私だけが知ってるそれらはきっと彼女にとって何の価値もなくて、毎週火曜に高校の屋上で二人きりのランチを摂るときに、紙パックの野菜ジュースをすする彼女を眺めながら私が優越感を覚えている、なんて思いもしないのだろう。
四時限目終了のチャイムが鳴ってカバンから弁当箱をいそいそと出すとき、いつも斜め前に座る伊月の背中を盗み見る。
男子よりも華奢で、女子よりも引き締まった背中。
すらりと伸びた首の上には柔らかそうなショートヘアが揺れていて、奥まで指を滑り込ませたくなる。
見られているとも知らずに隣りの女子にきらきらとした笑みを振りまいている伊月は、その中性的な名前が象徴する通り、煩わしい性別から解放されていた。
早く屋上に行きたい。
初夏の太陽は割れたガラスのように鋭利で、私は日陰に身を寄せた。
後ろから、陽を浴びた伊月が無敵の笑顔で日向に座る。
私たちのあいだには光と影の境界線が横たわっているけれど、隅々まで照らされた彼女を見るのは嫌じゃない。

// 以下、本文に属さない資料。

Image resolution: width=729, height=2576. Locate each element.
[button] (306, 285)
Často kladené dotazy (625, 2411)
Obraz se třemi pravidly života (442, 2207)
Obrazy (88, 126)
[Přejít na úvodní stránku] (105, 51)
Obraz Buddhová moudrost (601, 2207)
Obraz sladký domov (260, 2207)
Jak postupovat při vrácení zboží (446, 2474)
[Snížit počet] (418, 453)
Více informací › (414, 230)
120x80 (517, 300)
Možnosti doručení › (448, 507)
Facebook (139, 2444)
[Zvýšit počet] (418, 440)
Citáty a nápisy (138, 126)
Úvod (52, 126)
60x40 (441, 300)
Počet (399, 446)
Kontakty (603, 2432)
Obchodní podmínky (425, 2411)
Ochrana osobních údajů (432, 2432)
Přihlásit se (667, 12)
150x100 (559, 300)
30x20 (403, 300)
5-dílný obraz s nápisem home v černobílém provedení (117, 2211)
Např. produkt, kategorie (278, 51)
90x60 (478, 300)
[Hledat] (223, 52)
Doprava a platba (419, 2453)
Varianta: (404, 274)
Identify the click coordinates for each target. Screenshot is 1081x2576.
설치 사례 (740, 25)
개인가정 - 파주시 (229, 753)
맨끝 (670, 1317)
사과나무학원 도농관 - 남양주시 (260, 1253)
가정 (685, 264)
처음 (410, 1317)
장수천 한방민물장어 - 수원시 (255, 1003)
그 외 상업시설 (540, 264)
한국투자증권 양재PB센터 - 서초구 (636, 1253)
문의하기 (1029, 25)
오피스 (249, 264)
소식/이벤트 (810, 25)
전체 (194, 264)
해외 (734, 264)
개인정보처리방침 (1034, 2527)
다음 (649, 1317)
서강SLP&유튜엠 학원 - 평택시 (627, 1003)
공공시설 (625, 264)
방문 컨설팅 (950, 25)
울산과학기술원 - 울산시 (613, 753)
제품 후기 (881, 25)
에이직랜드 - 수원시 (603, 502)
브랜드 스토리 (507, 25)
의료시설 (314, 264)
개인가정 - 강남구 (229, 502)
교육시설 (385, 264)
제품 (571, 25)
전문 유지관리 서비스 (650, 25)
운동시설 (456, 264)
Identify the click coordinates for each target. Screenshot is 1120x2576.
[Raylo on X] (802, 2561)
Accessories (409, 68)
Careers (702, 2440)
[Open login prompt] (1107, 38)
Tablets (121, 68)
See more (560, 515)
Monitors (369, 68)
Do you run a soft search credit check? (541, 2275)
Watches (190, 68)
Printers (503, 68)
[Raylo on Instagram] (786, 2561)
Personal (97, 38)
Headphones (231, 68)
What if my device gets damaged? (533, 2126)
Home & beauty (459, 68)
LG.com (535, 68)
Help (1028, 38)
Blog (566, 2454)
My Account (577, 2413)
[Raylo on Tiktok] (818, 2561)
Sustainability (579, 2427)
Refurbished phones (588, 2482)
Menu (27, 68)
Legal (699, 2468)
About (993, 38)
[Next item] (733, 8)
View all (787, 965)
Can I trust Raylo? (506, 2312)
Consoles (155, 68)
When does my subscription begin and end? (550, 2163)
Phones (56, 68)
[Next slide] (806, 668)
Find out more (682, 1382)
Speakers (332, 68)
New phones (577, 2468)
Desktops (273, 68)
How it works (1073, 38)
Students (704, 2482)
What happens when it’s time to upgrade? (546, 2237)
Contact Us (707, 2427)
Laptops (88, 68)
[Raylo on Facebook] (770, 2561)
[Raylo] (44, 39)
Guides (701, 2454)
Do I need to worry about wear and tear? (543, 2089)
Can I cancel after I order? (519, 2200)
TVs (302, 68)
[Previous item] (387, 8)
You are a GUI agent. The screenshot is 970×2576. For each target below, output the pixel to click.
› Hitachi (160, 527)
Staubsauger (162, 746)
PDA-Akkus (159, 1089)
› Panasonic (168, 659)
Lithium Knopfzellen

長い足で胡坐をかいて、プリーツスカートをぎりぎりのラインにまでたくし上げる。
コンビニのビニール袋から野菜ジュースが登場して、私は頬が緩んだ。
「好きだよね、それ」
「あん? っていうか、身体のため?」
サンドイッチを頬張る口がもごもごと返す。
三回目となるこのやり取りだが、いつも答えは同じだ。
なんだかこのまま屋上で暮らしたくなる。
「……ねえ、次の授業サボろっか」
この質問は初めてだけれど、私は伊月が絶対にうんと言わないことを知っている。
次は体育だから。
体育は、伊月にとって息継ぎの時間だから。
「また今度な。動いてないと死んじゃうんだ、私」
くっきりとした目鼻立ちの伊月が、カツサンドを咀嚼しながらグラウンドの方を見やる。
「回遊魚か」
弁当の卵焼きを箸でつまみながら笑う。
「どっちかってと魚より鳥になりたいかな。空飛べるし」
「小学生か。女子高生の発言じゃないよそれ」
「ほーん、それなら瑠梨は女子高生代表として何になりたいわけ?」
「お嫁さん」
「小学生か」
伊月が弾けるように身体を揺らして、艶めく髪が光を振り撒いた。
幾筋かの毛束が汗ばんだ頬に張り付いている。
第二ボタンまで開けた白いカッターシャツが眩しかった。
布一枚で隔てられたその奥で、初夏の熱が籠っている。
この熱には逃げ場がない。
多分、私も。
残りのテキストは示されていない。